DMTCP version 2.1. has now been released.
As before, it runs on most Linux distros, and supports both x86 and x86_64
(Intel/AMD for 32- and 64-bits), and 32-bit ARM (ARMv7). In addition, the
older DMTCP version 1.2.x (currently 1.2.8) continues to be maintained, but on
a bug-fix basis only.
* CHANGE NEEDED FOR ALL PLUGINS:
- If you have plugins that include "dmtcpplugin.h", they will now have to be
changed to include "dmtcp.h". This is to reflect that "dmtcp.h" has more
uses than just for plugins.
* This new release includes:
- some newly stable plugins - batch-queue, modify-env, ptrace (see below)
- full support for 32-/64-bit multilib architecture. (see below)
- other enhancements to the core feature set (see below)
- adapting DMTCP to application requirements: removal of the old dmtcpaware
interface in favor of the newer interface: test/plugin/applic-*ckpt/
(see below)
- attempt to restore current working directory on restart (may be impossible
if restart host has different filesystem)
- 'dmtcp_coordinator --port-file <FILE>' causes coordinator to write the port
- number on which it listens into FILE. This is useful in
conjunction with 'dmtcp_coordinator --port 0', which starts a coordinator
at a random unused port.
- 'dmtcp_restart --ckptdir <DIR>' and 'dmtcp_restart_script.sh --ckptdir <DIR>'
will change to a new directory to hold checkpoint images on restart.

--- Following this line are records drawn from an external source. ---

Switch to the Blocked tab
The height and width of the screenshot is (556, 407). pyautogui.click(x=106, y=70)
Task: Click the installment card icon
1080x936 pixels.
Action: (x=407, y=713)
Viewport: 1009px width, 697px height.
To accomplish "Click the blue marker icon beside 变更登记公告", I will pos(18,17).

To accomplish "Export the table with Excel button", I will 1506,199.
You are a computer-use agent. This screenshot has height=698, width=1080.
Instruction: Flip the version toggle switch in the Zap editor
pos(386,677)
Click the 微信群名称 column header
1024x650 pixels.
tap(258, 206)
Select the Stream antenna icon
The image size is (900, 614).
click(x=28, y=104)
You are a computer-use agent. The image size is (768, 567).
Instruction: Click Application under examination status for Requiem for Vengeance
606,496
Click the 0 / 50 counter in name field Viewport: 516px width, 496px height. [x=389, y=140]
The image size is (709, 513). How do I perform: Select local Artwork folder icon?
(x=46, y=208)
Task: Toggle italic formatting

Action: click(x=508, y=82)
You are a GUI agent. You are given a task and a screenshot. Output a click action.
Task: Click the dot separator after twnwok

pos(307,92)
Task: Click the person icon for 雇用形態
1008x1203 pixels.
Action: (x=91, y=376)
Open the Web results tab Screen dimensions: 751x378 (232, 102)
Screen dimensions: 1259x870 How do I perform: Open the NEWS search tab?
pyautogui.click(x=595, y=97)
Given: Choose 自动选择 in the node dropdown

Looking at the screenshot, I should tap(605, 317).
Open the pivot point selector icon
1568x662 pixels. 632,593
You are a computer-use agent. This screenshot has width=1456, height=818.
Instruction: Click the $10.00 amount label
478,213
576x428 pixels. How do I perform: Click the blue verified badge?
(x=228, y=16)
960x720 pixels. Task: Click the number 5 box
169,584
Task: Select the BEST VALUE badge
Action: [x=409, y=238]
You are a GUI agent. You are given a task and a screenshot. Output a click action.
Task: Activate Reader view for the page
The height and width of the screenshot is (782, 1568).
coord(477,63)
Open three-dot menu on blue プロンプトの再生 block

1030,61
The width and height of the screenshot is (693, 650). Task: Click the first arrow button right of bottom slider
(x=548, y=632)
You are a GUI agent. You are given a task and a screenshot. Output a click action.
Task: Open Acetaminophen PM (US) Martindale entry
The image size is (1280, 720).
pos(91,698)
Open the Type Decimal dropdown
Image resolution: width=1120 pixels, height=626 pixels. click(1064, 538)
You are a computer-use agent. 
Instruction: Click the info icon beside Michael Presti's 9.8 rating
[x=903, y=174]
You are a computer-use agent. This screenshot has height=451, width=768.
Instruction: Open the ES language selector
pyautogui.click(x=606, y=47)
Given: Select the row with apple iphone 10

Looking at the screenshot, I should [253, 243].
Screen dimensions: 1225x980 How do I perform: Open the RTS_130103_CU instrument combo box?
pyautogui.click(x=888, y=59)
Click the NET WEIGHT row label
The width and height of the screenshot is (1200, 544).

- 'dmtcp_restart --no-strict-uid-checking'
or 'dmtcp_coordinator --no-strict-uid-checking'
[ allows a user with a different uid to restart a checkpoint image;
process uid will be changed to that of the new user ]
- './configure --enable-run-as-root' [ self explanatory; normally running
as root is bad practice ]
- a new internal plugin to handle 'ssh' uniformly; Some corner cases
in checkpointing MPI could have been affected by this.
- some bug fixes related to the new plugin software architecture initiated
with DMTCP 2.0
* SOME NEWLY STABLE PLUGINS:
This release continues to emphasize the use of DMTCP plugins.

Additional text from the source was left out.